There are few medicines available to treat hemorrhagic stroke. In some cases, medicines may be given to control blood pressure, brain swelling, blood sugar levels, fever, and seizures. Patients are closely monitored for signs of increased pressure on the brain, such as restlessness, confusion, difficulty following commands, and headache. Other measures will be taken to keep patients from straining from excessive coughing, vomiting, or lifting, or straining to pass stool or change position.

Surgery generally is not used to control mild to moderate bleeding resulting from a hemorrhagic stroke. But if a large amount of bleeding has occurred and the person is rapidly getting worse, surgery may be needed to remove the blood that has built up inside the brain and to lower pressure inside the head.

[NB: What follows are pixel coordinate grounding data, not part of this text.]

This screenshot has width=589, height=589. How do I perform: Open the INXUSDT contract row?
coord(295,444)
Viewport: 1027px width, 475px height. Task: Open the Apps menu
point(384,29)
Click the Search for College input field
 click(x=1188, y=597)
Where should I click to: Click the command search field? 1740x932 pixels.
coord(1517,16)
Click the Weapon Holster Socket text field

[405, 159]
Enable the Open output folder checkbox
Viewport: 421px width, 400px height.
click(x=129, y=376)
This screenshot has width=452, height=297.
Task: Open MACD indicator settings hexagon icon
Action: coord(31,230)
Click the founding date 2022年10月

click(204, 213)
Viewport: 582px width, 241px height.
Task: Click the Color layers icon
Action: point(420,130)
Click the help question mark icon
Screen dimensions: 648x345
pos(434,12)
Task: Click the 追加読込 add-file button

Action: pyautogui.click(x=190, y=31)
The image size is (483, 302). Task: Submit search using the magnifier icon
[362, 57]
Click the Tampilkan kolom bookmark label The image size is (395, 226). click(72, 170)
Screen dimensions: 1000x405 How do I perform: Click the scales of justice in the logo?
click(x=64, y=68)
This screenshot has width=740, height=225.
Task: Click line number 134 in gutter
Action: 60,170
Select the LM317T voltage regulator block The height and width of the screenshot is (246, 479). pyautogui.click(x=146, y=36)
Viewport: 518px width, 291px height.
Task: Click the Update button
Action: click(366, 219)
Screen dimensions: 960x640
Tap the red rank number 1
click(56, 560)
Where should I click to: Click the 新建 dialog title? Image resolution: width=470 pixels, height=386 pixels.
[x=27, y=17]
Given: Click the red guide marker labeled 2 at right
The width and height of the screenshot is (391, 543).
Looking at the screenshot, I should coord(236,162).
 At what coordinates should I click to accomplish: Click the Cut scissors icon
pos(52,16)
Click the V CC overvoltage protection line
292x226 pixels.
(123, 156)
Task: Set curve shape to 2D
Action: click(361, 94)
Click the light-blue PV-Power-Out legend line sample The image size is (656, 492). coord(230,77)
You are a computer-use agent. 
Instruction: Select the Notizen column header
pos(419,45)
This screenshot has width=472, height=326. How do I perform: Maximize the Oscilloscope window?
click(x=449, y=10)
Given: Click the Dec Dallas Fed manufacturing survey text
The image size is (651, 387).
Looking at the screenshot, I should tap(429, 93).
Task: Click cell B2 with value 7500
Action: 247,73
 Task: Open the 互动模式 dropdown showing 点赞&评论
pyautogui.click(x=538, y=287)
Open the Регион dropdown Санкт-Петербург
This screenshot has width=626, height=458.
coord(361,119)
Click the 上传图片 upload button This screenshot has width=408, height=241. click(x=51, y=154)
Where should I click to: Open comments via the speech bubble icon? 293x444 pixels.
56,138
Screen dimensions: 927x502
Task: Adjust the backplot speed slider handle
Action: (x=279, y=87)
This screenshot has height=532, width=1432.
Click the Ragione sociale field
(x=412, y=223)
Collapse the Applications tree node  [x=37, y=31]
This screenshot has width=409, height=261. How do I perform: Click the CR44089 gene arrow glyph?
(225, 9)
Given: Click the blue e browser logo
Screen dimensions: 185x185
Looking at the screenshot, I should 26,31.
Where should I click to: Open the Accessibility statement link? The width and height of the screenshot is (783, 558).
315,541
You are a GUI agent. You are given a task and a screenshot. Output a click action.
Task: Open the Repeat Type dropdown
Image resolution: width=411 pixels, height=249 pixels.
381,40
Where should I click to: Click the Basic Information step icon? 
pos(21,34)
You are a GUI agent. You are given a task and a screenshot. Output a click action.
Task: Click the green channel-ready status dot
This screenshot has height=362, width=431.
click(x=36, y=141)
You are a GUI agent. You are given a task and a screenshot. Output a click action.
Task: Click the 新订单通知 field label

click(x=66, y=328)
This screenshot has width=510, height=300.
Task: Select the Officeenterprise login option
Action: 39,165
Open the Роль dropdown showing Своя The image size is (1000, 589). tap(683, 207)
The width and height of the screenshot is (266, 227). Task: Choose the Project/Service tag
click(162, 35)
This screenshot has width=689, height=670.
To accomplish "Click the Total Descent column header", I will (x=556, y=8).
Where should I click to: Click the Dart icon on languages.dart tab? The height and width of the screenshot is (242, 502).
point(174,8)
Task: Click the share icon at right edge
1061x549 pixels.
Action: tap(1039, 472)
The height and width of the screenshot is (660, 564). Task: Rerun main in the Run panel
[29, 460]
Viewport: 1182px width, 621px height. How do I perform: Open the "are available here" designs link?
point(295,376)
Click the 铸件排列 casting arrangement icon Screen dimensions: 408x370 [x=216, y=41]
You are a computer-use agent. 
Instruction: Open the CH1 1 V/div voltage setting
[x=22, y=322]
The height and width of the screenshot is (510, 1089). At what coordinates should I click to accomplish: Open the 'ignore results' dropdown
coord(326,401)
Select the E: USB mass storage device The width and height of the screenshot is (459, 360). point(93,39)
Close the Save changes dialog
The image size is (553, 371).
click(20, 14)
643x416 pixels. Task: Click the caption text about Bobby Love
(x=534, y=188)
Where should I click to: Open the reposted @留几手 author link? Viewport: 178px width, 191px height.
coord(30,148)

If the bleeding is due to a ruptured brain aneurysm, surgery to repair the aneurysm may be done. Repair may include:

  • Using a metal clip to clamp off the aneurysm to prevent renewed bleeding.
  • Endovascular coil embolization, a procedure which involves inserting a small coil into the aneurysm to block it off.
  • The ability of these procedures to help depends on the location of the aneurysm the patient's condition following the stroke.